::: Stored data

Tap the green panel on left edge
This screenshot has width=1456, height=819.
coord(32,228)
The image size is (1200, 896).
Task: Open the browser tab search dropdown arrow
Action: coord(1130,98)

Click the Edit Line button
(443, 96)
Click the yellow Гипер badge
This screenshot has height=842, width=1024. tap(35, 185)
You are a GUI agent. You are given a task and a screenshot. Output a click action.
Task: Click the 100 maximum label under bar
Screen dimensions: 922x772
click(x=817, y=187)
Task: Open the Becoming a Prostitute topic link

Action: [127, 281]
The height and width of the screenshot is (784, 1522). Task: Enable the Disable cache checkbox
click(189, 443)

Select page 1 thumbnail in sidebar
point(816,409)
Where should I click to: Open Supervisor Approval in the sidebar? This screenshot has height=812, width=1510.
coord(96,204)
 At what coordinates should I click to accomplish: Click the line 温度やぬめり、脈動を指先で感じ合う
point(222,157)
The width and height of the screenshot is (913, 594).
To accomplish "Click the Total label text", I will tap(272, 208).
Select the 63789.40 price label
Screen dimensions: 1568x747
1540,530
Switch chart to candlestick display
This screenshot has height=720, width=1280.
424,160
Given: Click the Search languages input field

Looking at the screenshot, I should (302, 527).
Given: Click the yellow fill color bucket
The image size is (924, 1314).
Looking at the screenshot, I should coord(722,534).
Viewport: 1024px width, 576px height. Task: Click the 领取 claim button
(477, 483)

::::::

→ **Request**
Copy every line of the material above without any changes.

→ **Answer for the task**
Tap the green panel on left edge
This screenshot has width=1456, height=819.
coord(32,228)
The image size is (1200, 896).
Task: Open the browser tab search dropdown arrow
Action: coord(1130,98)

Click the Edit Line button
(443, 96)
Click the yellow Гипер badge
This screenshot has height=842, width=1024. tap(35, 185)
You are a GUI agent. You are given a task and a screenshot. Output a click action.
Task: Click the 100 maximum label under bar
Screen dimensions: 922x772
click(x=817, y=187)
Task: Open the Becoming a Prostitute topic link

Action: [127, 281]
The height and width of the screenshot is (784, 1522). Task: Enable the Disable cache checkbox
click(189, 443)

Select page 1 thumbnail in sidebar
point(816,409)
Where should I click to: Open Supervisor Approval in the sidebar? This screenshot has height=812, width=1510.
coord(96,204)
 At what coordinates should I click to accomplish: Click the line 温度やぬめり、脈動を指先で感じ合う
point(222,157)
The width and height of the screenshot is (913, 594).
To accomplish "Click the Total label text", I will tap(272, 208).
Select the 63789.40 price label
Screen dimensions: 1568x747
1540,530
Switch chart to candlestick display
This screenshot has height=720, width=1280.
424,160
Given: Click the Search languages input field

Looking at the screenshot, I should (302, 527).
Given: Click the yellow fill color bucket
The image size is (924, 1314).
Looking at the screenshot, I should coord(722,534).
Viewport: 1024px width, 576px height. Task: Click the 领取 claim button
(477, 483)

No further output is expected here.